__What is expected__.
Could you lay out the lines below as a JSON list of strings, with one string per line, no blank lines, and the pictures left out?

Entries for finding words and elements:
---

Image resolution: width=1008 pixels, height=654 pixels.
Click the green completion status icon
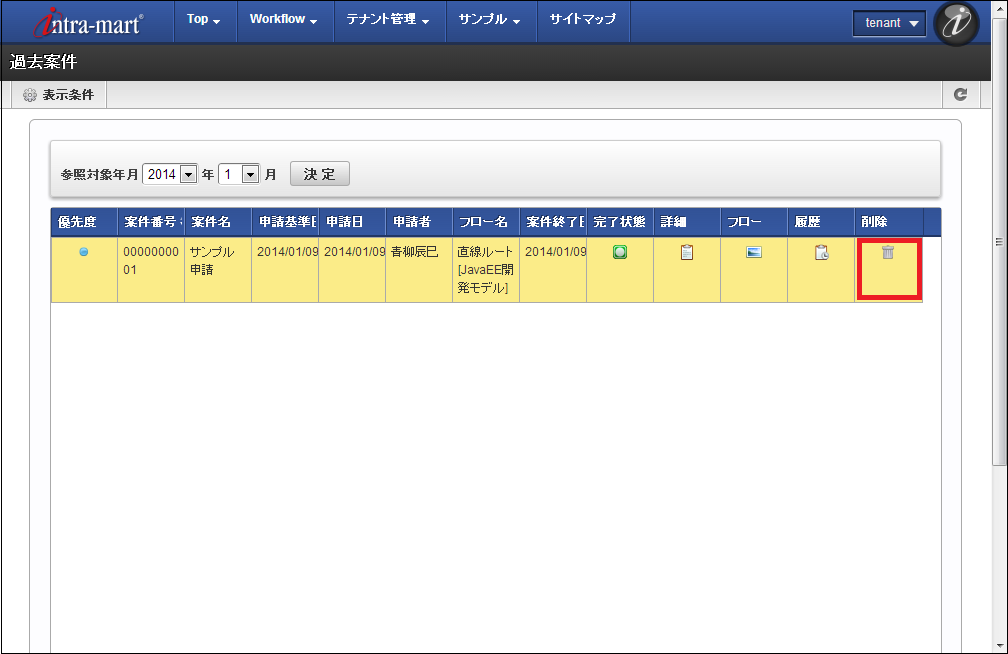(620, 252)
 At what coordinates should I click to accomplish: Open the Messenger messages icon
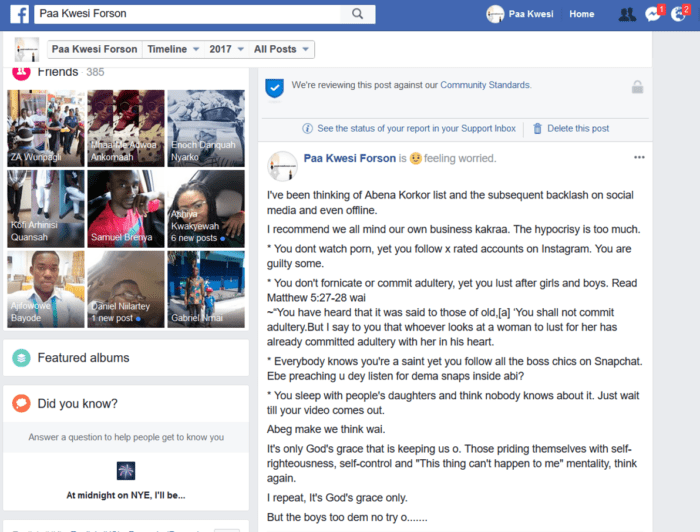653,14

---

__Answer for this exercise__.
[
  "Image resolution: width=1008 pixels, height=654 pixels.",
  "Click the green completion status icon",
  "(620, 252)",
  " At what coordinates should I click to accomplish: Open the Messenger messages icon",
  "653,14"
]